While the successful merger that is a "healthy dessert" does occasionally occur — think of now-ubiquitous frozen yogurt — the bottom of the great divide is littered with failures that seemed so perfect when they made the jump (e.g., candy bars laced with concentrated polyphenols, high-fiber ice cream or flax-and-quinoa cookies).
The dessert items receiving the brunt of healthy treatments certainly would be baked goods, such as cakes and cookies. "For some people, the idea of a healthy dessert is a misnomer, but I think the incorporation of ingredients such as whole grains can readily make them healthier," says Aaron Clanton, baking curriculum manager at Manhattan, Kan.-based American Institute of Baking (AIB). "But these ingredients do change the baking aspects of products -- such as the mixing -- so processes and formulas need to be adjusted."

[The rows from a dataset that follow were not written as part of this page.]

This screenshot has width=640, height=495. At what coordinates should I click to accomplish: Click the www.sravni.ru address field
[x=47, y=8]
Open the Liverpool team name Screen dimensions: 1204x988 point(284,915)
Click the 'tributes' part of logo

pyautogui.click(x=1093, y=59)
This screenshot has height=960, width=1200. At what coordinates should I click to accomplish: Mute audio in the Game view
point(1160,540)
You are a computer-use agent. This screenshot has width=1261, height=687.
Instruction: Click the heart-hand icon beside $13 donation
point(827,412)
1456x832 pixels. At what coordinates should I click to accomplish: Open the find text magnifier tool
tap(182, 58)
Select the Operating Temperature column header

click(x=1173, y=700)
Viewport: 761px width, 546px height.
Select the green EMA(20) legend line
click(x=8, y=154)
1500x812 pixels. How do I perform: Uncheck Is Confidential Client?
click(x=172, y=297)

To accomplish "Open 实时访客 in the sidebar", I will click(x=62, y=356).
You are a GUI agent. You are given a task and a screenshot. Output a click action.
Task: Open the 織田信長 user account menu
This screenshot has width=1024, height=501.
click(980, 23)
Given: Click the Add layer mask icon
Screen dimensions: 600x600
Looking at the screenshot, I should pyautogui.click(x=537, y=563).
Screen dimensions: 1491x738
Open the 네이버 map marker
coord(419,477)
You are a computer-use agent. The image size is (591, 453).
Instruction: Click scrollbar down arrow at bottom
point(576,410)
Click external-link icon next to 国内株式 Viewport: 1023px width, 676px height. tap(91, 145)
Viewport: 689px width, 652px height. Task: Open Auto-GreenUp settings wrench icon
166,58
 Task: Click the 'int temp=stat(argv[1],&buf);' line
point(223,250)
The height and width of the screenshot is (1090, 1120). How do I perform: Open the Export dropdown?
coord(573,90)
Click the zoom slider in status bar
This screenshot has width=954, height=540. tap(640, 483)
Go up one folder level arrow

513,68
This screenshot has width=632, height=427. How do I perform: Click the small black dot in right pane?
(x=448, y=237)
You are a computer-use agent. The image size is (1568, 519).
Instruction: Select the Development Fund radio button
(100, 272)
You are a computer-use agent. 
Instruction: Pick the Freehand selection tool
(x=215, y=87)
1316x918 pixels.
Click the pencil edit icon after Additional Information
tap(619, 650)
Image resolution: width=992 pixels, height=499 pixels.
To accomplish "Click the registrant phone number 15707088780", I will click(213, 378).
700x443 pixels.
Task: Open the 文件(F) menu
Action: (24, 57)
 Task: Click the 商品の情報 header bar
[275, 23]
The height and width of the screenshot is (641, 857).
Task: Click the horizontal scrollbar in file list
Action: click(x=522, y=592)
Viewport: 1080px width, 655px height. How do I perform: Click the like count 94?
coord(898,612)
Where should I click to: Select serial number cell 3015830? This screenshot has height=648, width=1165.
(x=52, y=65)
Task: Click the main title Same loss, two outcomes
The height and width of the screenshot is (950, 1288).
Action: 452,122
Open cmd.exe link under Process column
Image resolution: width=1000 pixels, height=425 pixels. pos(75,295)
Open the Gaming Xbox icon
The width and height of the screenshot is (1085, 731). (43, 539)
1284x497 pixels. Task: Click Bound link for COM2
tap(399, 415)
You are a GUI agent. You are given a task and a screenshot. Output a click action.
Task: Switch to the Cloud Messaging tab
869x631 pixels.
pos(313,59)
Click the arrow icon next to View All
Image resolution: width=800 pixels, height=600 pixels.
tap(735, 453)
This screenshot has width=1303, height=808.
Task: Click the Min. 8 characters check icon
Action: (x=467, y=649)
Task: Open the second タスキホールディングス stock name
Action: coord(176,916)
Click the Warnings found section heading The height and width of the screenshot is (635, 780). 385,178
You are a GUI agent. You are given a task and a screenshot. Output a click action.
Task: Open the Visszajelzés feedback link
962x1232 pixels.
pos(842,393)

The challenge to adding whole grain ingredients to desserts is to keep the familiar texture. Ultragrain from ConAgra Mills, Omaha, Neb., is a "white" whole-grain flour from a proprietary variety of wheat specially grown to have a sweeter, milder taste and lighter color than conventional wheat and wheat flour products.
Via advanced milling technology, Ultragrain flour maintains a mild taste and creates its smooth texture while still preserving the content of fiber, antioxidants and phytonutrients, as well as vitamins and minerals typical of whole-wheat bran and germ. These nutritive components are not found in refined flours. The combination makes Ultragrain a whole grain product with the taste, look and texture properties of refined flour.
Including whole grains enhances the nutrient density of desserts as does increasing fiber content. Another ConAgra whole grain, Sustagrain Barley, relies on a unique macronutrient composition for its health "sell." More than half of its carbohydrate content is composed of dietary fiber, with 40 percent of that fiber content in the form of beta glucans. This form of fiber has a proven cholesterol-lowering effect. At around three times the total dietary and soluble fiber of conventional whole-grain flours, Sustagrain Barley has a low starch content and is designed for boosting the fiber of formulations rather than the bulk.
Lowering calories-per-weight has proven to be a good way of creating healthier desserts, and fiber is an effective medium. SunOpta Inc., Minnetonka, Minn., offers a family of insoluble fibers from sources such as oat, soy and pea as well as multi-fiber blends. "All of these fibers can be used to create healthier desserts such as cakes and brownies, or dessert components such as pie crust, granola or crumb toppings," says Cathy Peterson, group vice president of applications and technical services. "Some have a soft enough texture and small enough particle size to be used to increase dietary fiber levels in creamy formulations such as cheesecake or in fruit toppings."
Adding fiber and water reduces the caloric density of the dessert, allowing the consumer to indulge in the serving size she is accustomed to rather than accepting a reduced portion size to reduce calories. "Insoluble fibers are virtually calorie-free and are excellent ingredients for reducing calories," continues Peterson. "Incorporating Canadian Harvest or SunOpta fibers into a brownie formula, for example, can reduce the calories by 20 to 30 percent without sacrificing the indulgent characteristics of the brownie."
Typically the biggest risk in employing fiber-based low-fat or fat-free ingredients is losing the indulgent, creamy texture fat provides. SunOpta also makes Barley Balance, a concentrated form of barley beta glucan designed to create hearth-healthy products. It also can be used at lower levels — as little as 1 percent — to improve the texture and mouthfeel of reduced-fat baked goods and other desserts. The soft gel that is created by the Barley Balance mimics the structure of fat and can increase the moistness and creaminess of products.
Sweet and low
While sweeteners have always been a big trend in healthier desserts, a lot of them fall short in performance when it comes to baking formulations. Simply put, many low- and no-cal sweeteners just can't provide the bulk many baked goods need. Even a natural sweetener such as stevia is limited, in this case because at 300 times the flavor intensity of sugar, it can't replace sucrose ounce for ounce.